Interpreting Results

BOCPD.update and BOCPD.batch_update return probabilistic summaries that go beyond binary “changepoint/not changepoint” decisions. This guide explains how to read those outputs and connect them to downstream logic.

Run-Length Posterior

Calling posterior_r, cp_prob = bocpd.update(x) yields:

  • posterior_r – a NumPy array of length max_run_length + 1 where posterior_r[r] = P(r_t = r | x_{1:t}). It represents our belief about how long the current regime has lasted.

  • cp_prob – shorthand for posterior_r[0] (probability that a changepoint just occurred).

Understanding the Posterior

  • Sharp peak near ``r=0`` – a likely changepoint.

  • Peak drifting rightwards – the algorithm believes the current regime is continuing.

  • Broad posterior – ambiguous evidence; consider increasing lambda_ (hazard) or choosing a more appropriate observation model.

MAP Run Length and Confidence

bocpd.get_map_run_length() returns the most probable run length argmax_r posterior_r[r]. Pair it with bocpd.get_map_confidence() (posterior mass at that index) to gauge certainty. Typical patterns:

  • MAP drops from high value to ≤ 1 – strong signal for a changepoint.
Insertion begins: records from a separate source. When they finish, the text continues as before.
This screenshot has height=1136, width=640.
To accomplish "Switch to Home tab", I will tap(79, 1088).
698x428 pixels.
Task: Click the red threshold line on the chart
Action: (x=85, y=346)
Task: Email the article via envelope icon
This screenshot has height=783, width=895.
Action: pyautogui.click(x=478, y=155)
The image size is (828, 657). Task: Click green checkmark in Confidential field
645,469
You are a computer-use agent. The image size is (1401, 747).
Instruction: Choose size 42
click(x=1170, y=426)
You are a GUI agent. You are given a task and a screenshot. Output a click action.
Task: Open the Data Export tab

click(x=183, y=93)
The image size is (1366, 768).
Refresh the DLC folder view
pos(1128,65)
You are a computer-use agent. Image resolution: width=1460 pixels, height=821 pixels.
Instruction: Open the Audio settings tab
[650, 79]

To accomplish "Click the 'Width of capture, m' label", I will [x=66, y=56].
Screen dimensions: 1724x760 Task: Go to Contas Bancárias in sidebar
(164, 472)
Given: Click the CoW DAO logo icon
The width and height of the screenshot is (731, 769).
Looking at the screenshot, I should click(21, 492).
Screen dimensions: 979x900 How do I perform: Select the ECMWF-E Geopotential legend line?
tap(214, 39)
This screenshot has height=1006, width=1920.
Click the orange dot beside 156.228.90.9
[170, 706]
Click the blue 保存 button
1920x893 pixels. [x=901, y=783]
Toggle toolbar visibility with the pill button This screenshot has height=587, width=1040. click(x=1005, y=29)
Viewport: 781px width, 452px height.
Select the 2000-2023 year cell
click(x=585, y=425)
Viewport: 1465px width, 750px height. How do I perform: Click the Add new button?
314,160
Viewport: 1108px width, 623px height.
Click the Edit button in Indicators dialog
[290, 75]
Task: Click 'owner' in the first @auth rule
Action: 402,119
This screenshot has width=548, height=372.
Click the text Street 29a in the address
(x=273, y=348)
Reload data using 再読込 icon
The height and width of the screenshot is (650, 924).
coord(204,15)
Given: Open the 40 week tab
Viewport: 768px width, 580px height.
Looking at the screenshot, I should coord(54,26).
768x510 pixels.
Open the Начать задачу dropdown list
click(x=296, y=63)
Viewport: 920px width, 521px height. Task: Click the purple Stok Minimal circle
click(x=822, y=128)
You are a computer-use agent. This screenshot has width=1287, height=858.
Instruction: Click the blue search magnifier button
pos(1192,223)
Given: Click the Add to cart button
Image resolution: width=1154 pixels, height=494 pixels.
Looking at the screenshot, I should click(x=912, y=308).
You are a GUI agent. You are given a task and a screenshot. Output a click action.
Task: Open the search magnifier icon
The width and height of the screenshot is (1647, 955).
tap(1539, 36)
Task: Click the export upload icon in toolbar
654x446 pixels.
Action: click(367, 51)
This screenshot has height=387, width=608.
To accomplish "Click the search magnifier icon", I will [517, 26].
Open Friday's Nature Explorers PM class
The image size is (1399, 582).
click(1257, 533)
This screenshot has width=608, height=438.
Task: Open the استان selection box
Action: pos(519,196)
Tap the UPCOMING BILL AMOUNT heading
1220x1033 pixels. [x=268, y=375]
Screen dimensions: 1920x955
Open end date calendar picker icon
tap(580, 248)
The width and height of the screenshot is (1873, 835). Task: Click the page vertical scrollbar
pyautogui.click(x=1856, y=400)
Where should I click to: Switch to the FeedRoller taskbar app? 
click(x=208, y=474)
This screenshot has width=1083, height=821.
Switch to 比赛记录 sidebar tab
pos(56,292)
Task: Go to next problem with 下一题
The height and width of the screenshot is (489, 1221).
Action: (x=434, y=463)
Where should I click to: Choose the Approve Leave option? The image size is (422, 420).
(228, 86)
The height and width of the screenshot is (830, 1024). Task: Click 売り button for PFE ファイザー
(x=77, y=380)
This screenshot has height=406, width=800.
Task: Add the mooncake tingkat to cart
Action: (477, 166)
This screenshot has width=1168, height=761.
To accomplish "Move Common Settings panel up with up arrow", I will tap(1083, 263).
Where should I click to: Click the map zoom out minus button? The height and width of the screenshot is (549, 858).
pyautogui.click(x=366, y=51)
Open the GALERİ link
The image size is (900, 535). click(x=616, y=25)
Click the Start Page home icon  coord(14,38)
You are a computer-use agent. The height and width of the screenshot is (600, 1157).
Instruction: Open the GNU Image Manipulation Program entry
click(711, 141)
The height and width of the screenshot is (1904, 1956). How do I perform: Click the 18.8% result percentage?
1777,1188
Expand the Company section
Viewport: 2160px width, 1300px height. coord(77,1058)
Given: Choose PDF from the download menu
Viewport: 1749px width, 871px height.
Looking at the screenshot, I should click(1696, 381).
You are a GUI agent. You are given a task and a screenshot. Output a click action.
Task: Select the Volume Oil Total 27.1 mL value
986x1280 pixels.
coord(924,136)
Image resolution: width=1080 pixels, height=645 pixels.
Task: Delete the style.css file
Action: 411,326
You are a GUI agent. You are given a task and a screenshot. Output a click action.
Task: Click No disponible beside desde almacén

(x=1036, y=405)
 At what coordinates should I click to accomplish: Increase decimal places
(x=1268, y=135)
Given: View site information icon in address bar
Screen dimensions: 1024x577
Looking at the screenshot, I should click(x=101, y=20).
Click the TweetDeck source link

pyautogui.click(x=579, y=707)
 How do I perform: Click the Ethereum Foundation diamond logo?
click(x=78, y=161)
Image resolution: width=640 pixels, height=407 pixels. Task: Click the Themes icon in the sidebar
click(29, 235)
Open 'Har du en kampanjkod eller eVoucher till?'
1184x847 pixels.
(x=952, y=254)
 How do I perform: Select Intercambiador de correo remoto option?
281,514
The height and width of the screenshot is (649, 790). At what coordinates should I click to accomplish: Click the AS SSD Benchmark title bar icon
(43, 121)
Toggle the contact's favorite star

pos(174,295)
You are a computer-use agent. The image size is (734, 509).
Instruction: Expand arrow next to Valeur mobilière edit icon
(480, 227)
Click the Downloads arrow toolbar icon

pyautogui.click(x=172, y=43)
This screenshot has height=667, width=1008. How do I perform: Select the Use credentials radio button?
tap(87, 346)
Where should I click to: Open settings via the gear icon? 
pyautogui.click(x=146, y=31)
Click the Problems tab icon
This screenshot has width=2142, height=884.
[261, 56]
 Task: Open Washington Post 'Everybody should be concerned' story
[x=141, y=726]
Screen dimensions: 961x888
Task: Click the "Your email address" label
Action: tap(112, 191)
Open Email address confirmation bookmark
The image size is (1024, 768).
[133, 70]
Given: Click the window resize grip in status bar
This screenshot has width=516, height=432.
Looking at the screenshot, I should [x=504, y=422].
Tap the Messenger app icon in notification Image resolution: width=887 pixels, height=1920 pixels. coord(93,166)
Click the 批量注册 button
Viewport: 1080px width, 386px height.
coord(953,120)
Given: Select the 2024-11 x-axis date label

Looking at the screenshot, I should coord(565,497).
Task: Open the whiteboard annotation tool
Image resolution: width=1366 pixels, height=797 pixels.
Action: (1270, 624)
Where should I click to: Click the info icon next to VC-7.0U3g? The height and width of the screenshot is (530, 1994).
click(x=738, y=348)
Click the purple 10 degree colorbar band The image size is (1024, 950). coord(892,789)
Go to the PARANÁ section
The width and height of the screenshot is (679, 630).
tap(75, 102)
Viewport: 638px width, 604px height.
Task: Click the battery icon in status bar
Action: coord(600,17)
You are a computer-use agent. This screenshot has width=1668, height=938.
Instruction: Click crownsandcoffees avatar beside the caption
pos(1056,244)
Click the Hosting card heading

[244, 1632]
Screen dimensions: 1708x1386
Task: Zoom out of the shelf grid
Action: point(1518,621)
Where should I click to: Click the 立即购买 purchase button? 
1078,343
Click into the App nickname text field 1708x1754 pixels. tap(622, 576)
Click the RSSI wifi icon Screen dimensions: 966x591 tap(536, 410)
  • MAP confidence < 0.2 – uncertain; consider waiting for more data or combining with cp_prob thresholds.

Batch Output

bocpd.batch_update(data) processes a contiguous array and returns the sequence of changepoint probabilities. Use it for offline analysis or unit tests. All internal state (run-length posterior, sufficient statistics) is carried over so you can call batch_update repeatedly on streaming chunks.

Practical Detection Rules

fast_bocpd.utils.OnlineChangeDetector demonstrates two common heuristics:

  1. Threshold on ``cp_prob`` – emit an alert whenever posterior_r[0] crosses min_cp_prob (with hysteresis to avoid duplicate alerts).

  2. MAP reset – fire when the MAP run length collapses from a large value to near zero, even if cp_prob is modest. This captures subtle shifts where probability mass spreads across small run lengths.

You can mix and match:

posterior, cp_prob = bocpd.update(x)
if cp_prob > 0.3 or bocpd.get_map_run_length() <= 1:
    handle_changepoint()

Visualising Results

Plotting cp_prob over time shows spikes where changepoints likely occur. Overlay posterior_r heatmaps or map_run_length to inspect regime durations. Because posterior_r is a proper probability distribution you can also compute summary statistics (expected run length, variance) to quantify uncertainty.

Exporting State

  • bocpd.get_posterior() – copy the current posterior into a NumPy array without triggering an update.

  • bocpd.reset() – restart the process (useful between independent experiments).

  • bocpd.close() or context manager – ensure C resources are freed when you are done.

Interpreting False Positives/Negatives

If you observe frequent false positives:

  • Lower the hazard H=1/lambda_ (longer expected regimes).

  • Increase prior strength (larger kappa0, alpha0, beta0).

  • Choose a more robust observation model (Student-t instead of Gaussian).

If true changepoints are missed:

  • Increase hazard (smaller lambda_).

  • Use grid Student-t if outliers mask shifts.

  • Ensure max_run_length is large enough; otherwise longer regimes get truncated and you may lose context.

Use the probability outputs, not just binary decisions, to build nuanced alerting logic tailored to your domain.